Ben is 18 months old. He has never been a terrific sleeper, but hey, neither am I. For the past week or two, bedtime has turned into an absolute meltdown of hell raising proportions. I’m of a mind that, if Ben staying up is going to happen: fine, I can roll with it. The worst part is that on the nights he stays up late he’s not even in a crabby mood. No tantrums (unless, you know, I lay him down in his crib), no whining, no utter and complete destruction of my already poorly kept home. He just wants to hang out on the couch and maybe read and play a bit.
AND GET THIS.
He’s not even pissy the next day. I swear. He wakes up at 7:00 sharp, ready for a few minutes of cuddling before he wants to go straight to the back yard with our two dogs. (We have a long, straight, open yard with just enough trees and sticks to make it interesting.) Eats well. Naps well. Our pediatrician doesn’t seem overly concerned. Considering the sleep strike has (so far, thankfully) had virtually no negative impact on his development, attitude, or appetite, “some people just need less sleep,” she told me.

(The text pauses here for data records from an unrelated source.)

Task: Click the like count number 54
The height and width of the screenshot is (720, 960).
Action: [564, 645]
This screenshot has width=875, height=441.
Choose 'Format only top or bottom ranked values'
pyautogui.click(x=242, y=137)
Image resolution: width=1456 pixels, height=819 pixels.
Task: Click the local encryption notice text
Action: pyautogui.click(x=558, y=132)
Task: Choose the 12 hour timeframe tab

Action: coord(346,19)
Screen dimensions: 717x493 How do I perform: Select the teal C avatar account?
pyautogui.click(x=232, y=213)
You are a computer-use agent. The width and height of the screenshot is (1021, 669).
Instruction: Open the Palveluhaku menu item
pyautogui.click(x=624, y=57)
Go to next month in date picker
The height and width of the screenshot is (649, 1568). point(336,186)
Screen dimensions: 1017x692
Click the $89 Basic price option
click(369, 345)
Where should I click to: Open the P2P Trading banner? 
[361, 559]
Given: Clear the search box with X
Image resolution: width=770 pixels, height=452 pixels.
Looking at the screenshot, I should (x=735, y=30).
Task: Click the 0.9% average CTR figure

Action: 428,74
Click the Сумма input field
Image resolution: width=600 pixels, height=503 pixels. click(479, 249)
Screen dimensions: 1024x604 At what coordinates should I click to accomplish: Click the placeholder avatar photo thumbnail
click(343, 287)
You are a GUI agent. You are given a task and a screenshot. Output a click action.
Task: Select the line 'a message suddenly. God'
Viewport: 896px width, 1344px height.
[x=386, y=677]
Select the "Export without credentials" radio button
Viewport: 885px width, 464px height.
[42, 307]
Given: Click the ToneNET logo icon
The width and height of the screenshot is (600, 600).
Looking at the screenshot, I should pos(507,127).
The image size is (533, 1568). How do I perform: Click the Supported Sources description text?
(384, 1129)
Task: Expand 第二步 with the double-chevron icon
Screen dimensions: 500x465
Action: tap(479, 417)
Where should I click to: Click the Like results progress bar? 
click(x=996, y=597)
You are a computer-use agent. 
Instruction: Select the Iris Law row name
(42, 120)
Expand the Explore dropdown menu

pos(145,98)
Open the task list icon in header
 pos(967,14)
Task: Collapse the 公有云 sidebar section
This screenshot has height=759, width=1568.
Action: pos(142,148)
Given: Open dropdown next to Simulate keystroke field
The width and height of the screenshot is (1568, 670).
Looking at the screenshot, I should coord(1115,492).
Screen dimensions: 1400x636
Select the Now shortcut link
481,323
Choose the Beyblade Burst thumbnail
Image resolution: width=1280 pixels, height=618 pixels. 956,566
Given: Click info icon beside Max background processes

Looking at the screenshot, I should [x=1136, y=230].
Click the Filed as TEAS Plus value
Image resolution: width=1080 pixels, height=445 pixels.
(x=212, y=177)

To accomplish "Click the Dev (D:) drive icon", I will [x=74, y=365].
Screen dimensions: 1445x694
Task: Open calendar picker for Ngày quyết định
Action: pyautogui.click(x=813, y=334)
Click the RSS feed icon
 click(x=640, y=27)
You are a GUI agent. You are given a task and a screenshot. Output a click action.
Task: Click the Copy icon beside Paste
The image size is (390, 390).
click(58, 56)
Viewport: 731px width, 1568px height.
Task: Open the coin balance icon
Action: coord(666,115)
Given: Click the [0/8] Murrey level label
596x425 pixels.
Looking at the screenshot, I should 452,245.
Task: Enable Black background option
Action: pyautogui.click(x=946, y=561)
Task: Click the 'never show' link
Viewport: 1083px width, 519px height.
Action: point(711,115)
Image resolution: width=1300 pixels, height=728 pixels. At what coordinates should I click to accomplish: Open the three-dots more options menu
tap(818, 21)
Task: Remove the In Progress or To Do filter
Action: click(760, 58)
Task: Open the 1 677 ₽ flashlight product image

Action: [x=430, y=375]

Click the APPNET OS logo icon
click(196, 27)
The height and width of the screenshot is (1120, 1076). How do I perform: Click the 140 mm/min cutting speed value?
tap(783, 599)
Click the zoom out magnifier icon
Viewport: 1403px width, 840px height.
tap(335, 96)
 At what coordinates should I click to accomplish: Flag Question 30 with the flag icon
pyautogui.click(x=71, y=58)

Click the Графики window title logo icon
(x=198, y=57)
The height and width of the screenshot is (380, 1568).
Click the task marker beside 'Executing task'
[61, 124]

We’ve tried sleep training in the past, but it’s always failed for one reason or another. Turning bedtime into a nightly battle sounds to me like a surefire way to ensure even more nightly battles. At least when you’ve got a kid as headstrong as Ben. As me. As his daddy. It was the same way with transitioning to table foods. We didn’t push, didn’t fight. We kept it conflict free. Now he eats like dream and is open to trying just about anything we hand him.
It’s funny how the things we find most annoying in kids become traits we admire or aspire to as adults. Stubbornness. Persistence. Independence. The drive to explore, to scream with joy, to love and hug and cuddle freely. The need to take things apart and figure out how they work. Sure, he’s a pain in the ass NOW and I sometimes can’t handle the kicking, flailing tantrums because No, you can’t play with scissors, but in five years? Ten? Twenty? If I play my cards juuuust right, those things annoy the shit out of me now are going to make for a pretty awesome adult.
Cross your fingers for me.
P.S. Sleep regressions are bullshit code for “most kids take years to learn how to consistently sleep through the night because of all the the growth and development they are undergoing. Stock up on coffee and xanax.”